Corner of West 4th and Jane Streets
Overall: Two years ago, the headline of this review would have said that the Bistro is the reigning king of the big apple. But alas, things have changed, and unfortunately for an old main-stay of mine, not for the better. I had heard that recent quality at the Bistro has left something to be desired. My experience on a recent afternoon validated that notion. The famous Bistro Burger, against which I had measured all subsequent burgers, failed to reach even its own mark. The atmosphere and experience are just as good as ever, which makes the Bistro as valuable to this city as it was two years ago.
“Hi, I’m….”: “Steve, and this is my buddy Rob, and his girlfriend.”
The crowd is always mixed—locals, out-of-towners, and others from all parts of the city. Anyone can fit in, which makes the Bistro a great microcosm of the greatest city in the world. A group of old guys can be sitting next to a table of drunk investment bankers, who can be sitting next to a group of young women (probably in college), dressed to the nines, with straightened hair, full-makeup, tight shirts with plunging necklines, tanned skin, supple lips, piercing eyes, and–
Whew, sorry, got a little caught up in the moment there. Anyway, great crowd, ahem, great crowd.
I’m Here, What do I see? : The entrance to the Bistro has never been impressive based on the actual site of the pub itself. Cleanliness is questionable and the smell of stale beer permeates the air. This is all part of the Corner Bistro’s charm. Pending on the time of day, there could be a huge line of people waiting to be seated. It can be intimidating, but don’t turn away, unless you have either a closed mind or an exceptionally empty stomach.

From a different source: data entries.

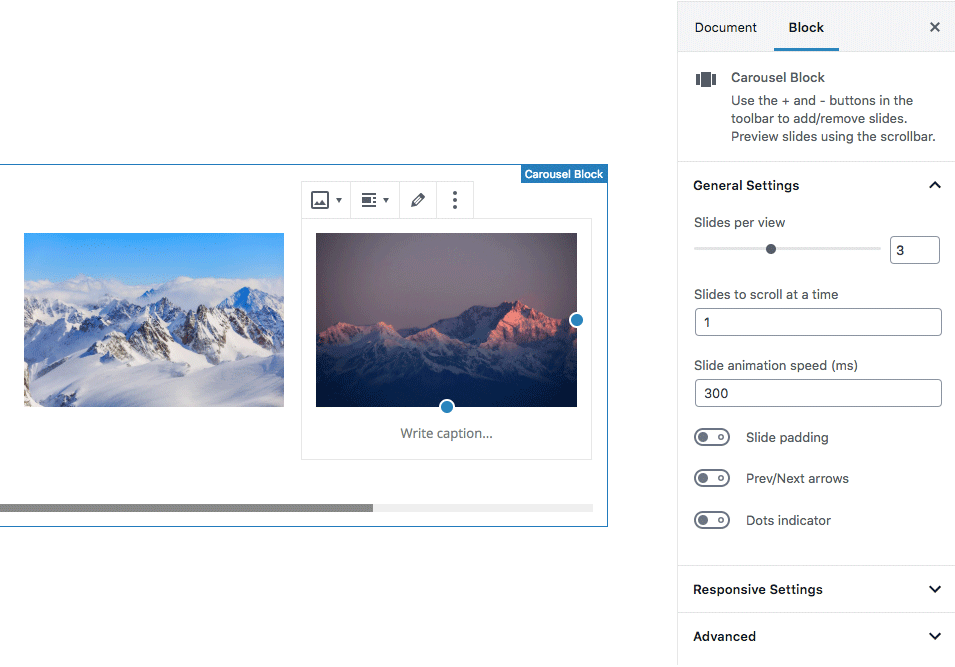Click the Slides per view slider handle
Image resolution: width=955 pixels, height=667 pixels.
pyautogui.click(x=771, y=249)
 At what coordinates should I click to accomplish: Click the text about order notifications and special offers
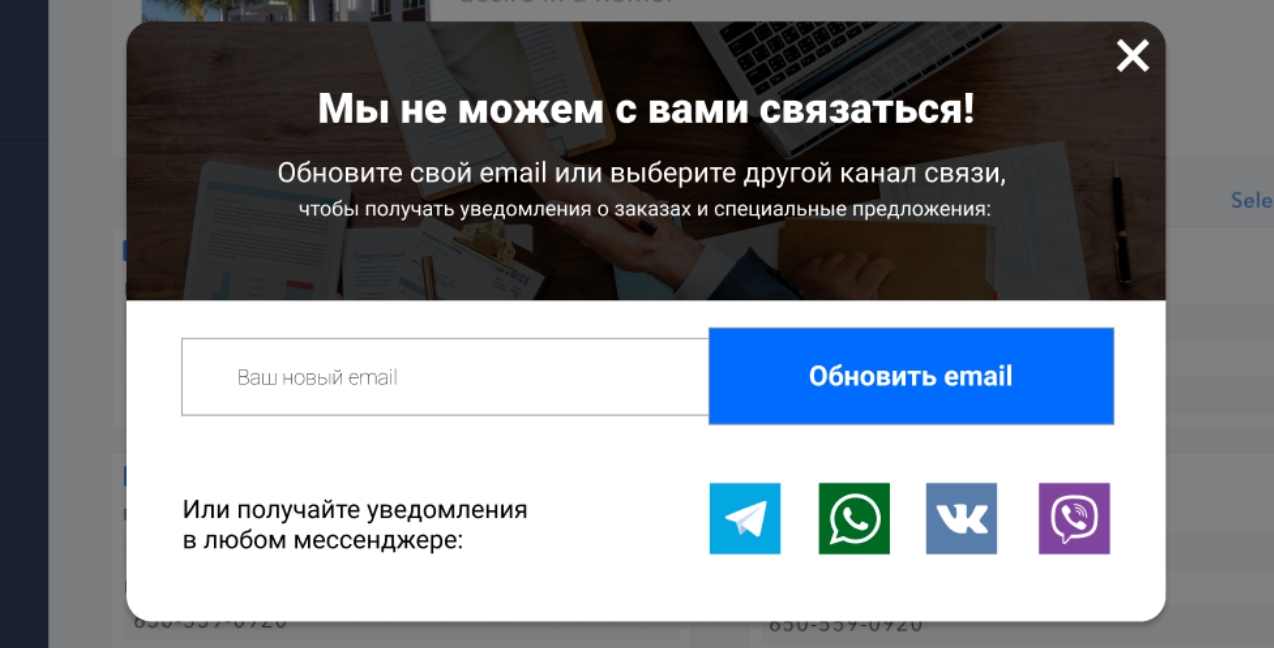coord(645,210)
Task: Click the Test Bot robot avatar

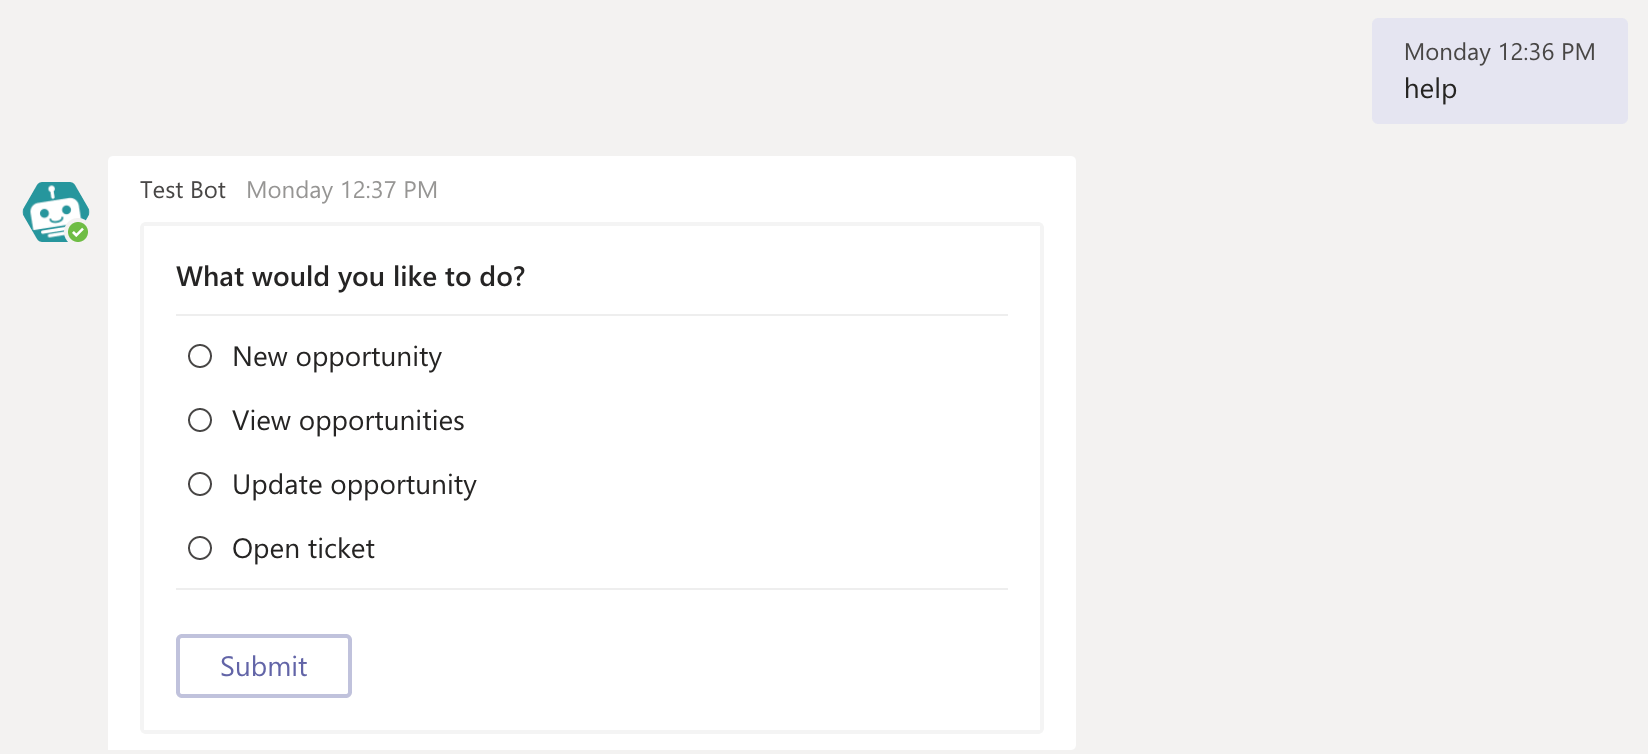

Arguably, the most enjoyable part of the entrance starts before you are even inside. Tucked away on a quiet corner in NYC’s West Village, its location is a welcomed break from the bustling 8th Avenue. Upon seeing the red neon lights, which have withstood the tests of time, an unlikely sense takes over—the olfactory glands start doing their thing, and something hits you: the lovely smell of bacon. It wafts through the air and ushers you in like a good friend at the doorstep on a cold winter’s night. Smoky, porky, fatty delicious. It calls to you from the street. In only intensifies as you get closer—daddy’s home.

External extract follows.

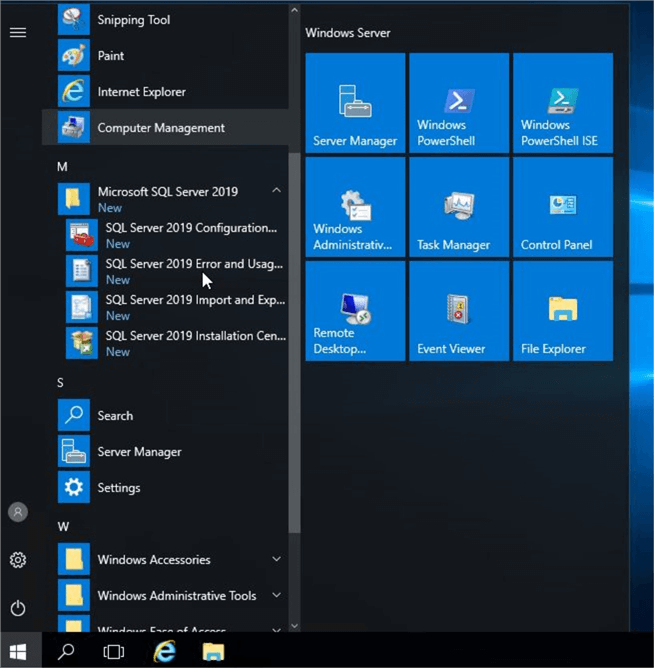The width and height of the screenshot is (654, 668).
Task: Expand the Windows Administrative Tools folder
Action: (276, 596)
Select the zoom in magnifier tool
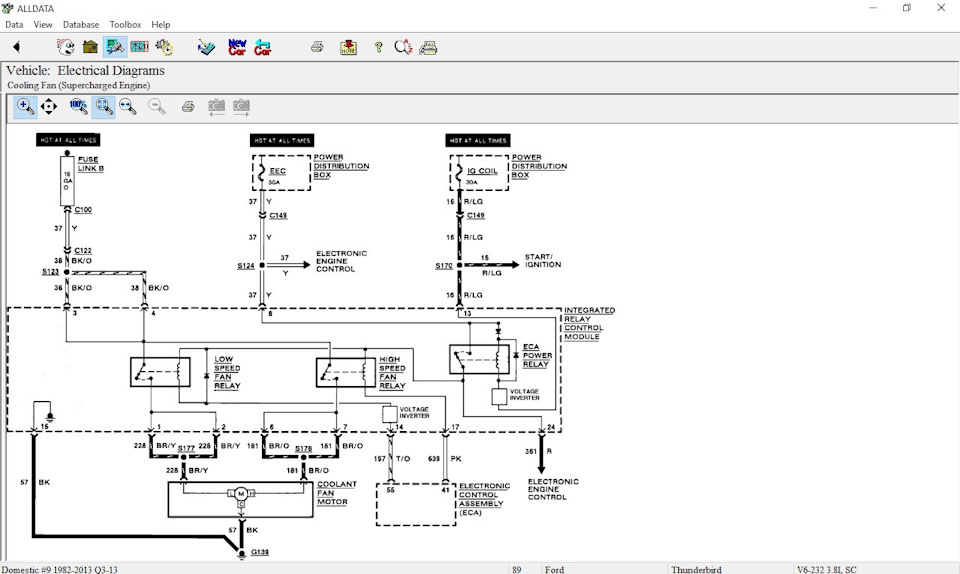 coord(25,106)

The Good Stuff: It is not without great sadness that I write the following sentence: The Corner Bistro is not currently the best burger in New York City. I am sorry.

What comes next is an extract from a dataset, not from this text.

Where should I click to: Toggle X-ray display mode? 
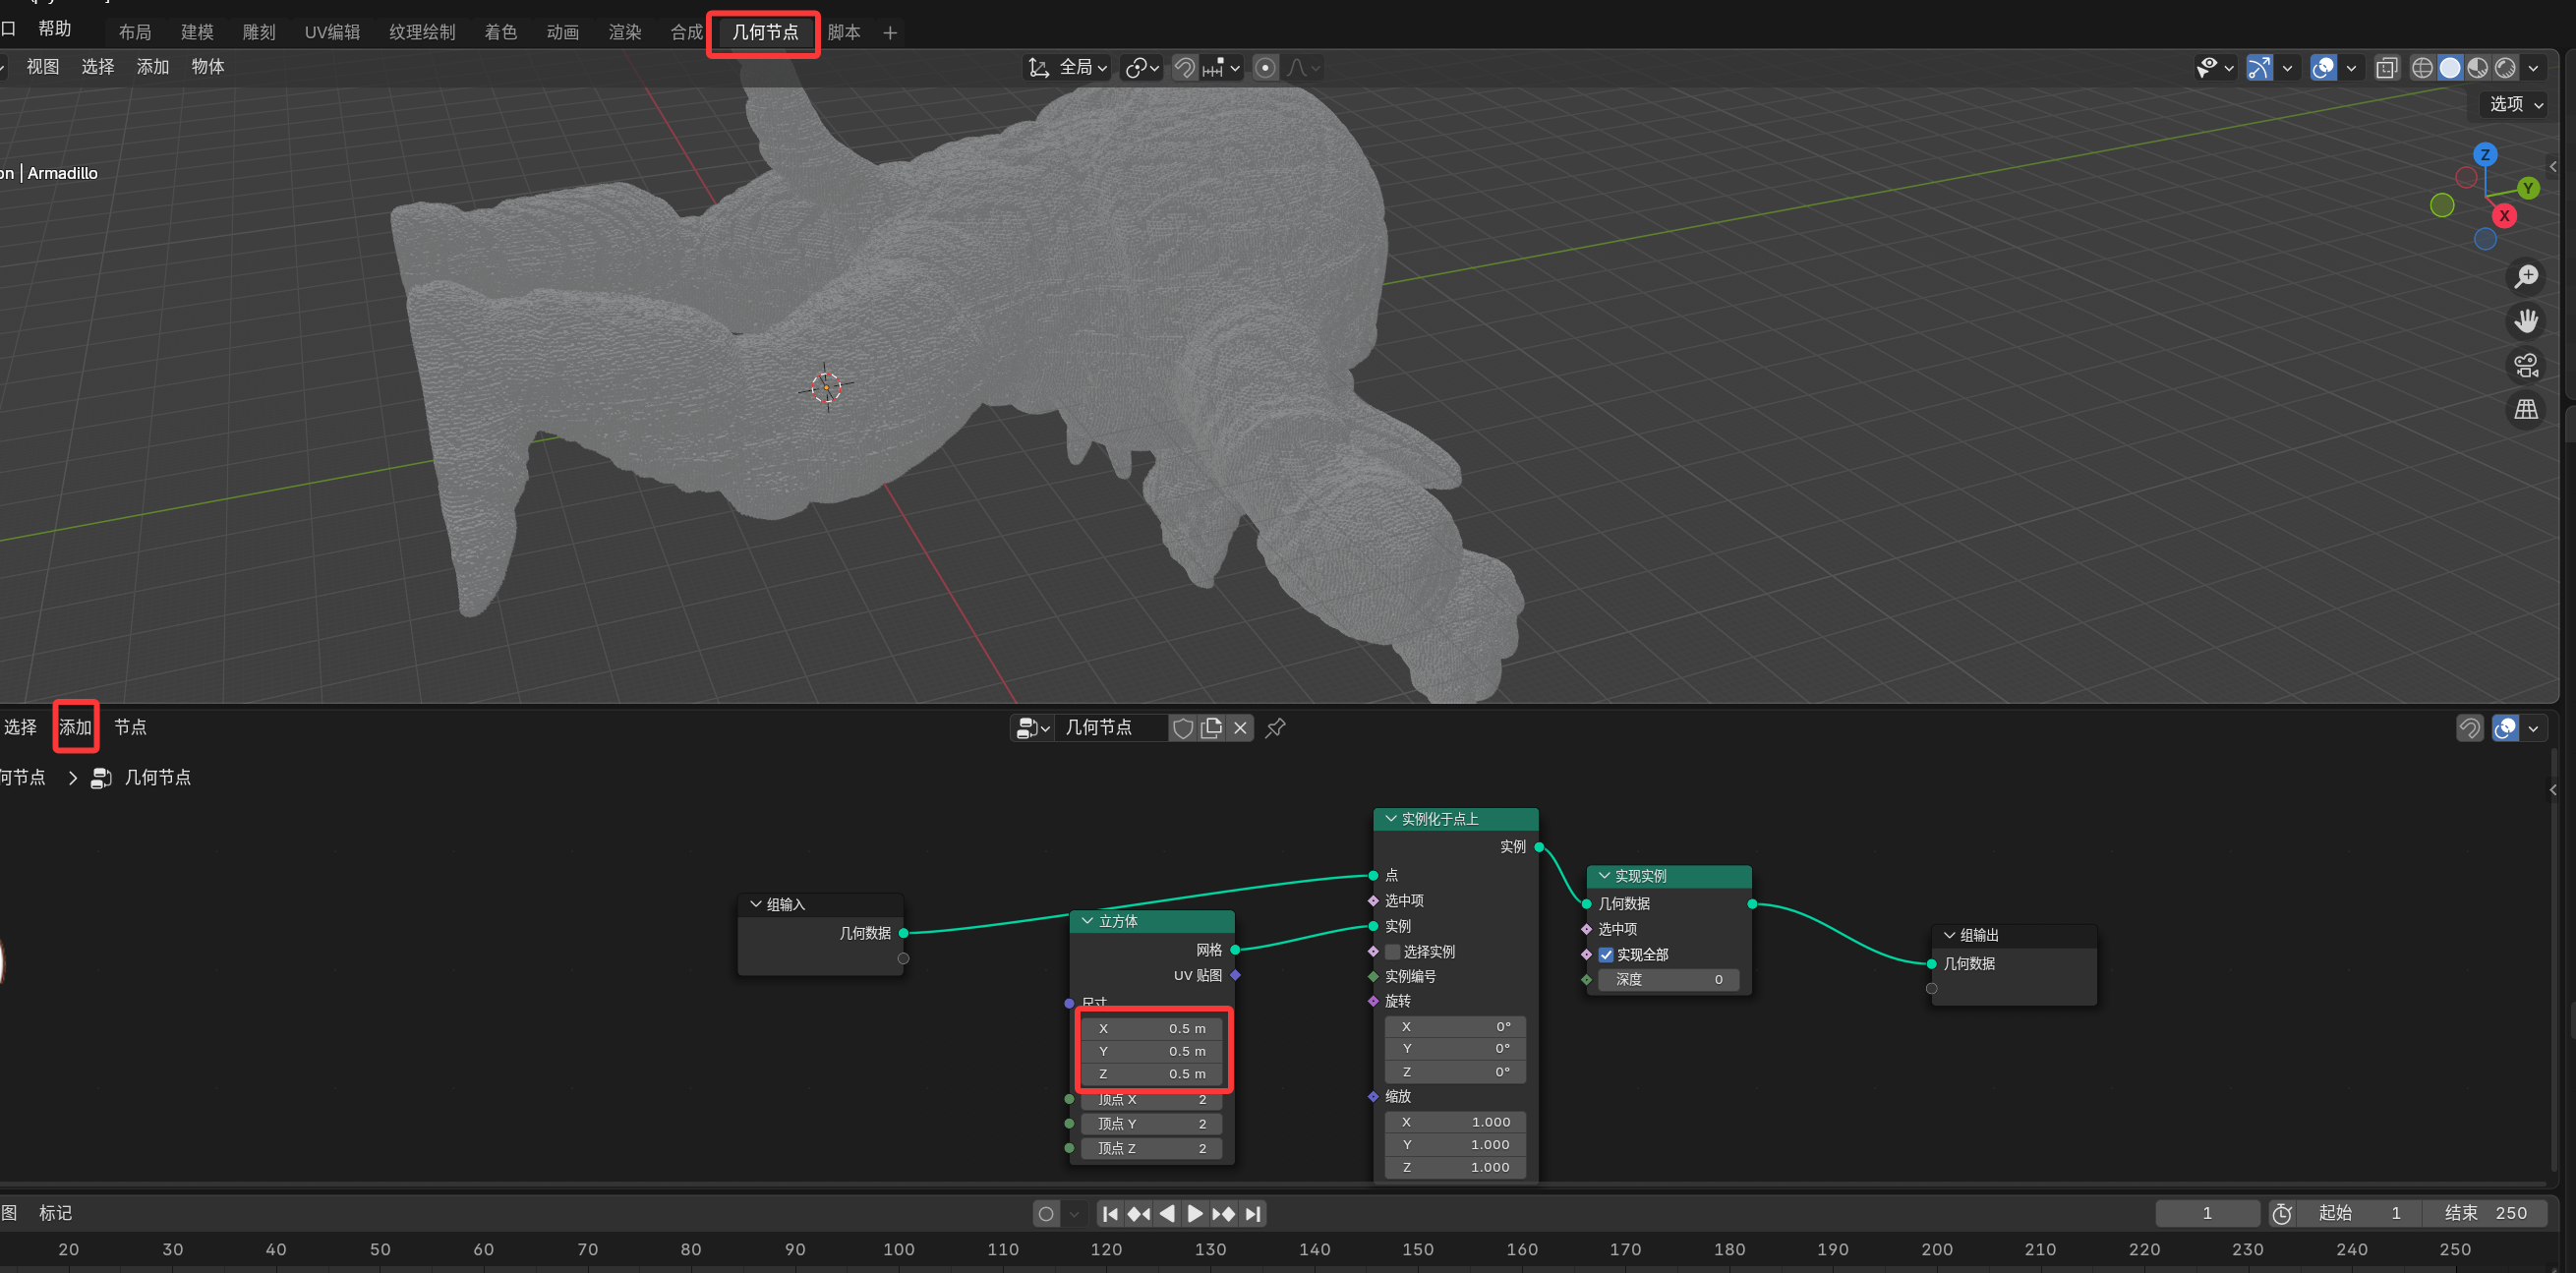tap(2386, 68)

The quality has slipped. The meat was underseasoned, and the broiler was probably too hot, yielding a charred, dry crust, with the inside being undercooked. The bacon was too crispy, and the fries were a little overdone. The patty was a good size—always a Corner Bistro staple—but the overall quality of the meat did not justify its size. As always, the McSorely’s Ale was smooth and crisp, but unfortunately, this was the highlight of the visit. The feeling that I was eating something I shouldn’t have been washed over me as I walked away from the Bistro. Had it been hyped in my own mind for so long that it could only disappoint? I do not know. At the end of the day, the burberboy was let down by the old staple. I will, of course, give the Bistro many chances to (re)prove itself to me, but for now, I will need to move ahead with a new beacon in a world of ground beef patties and buns.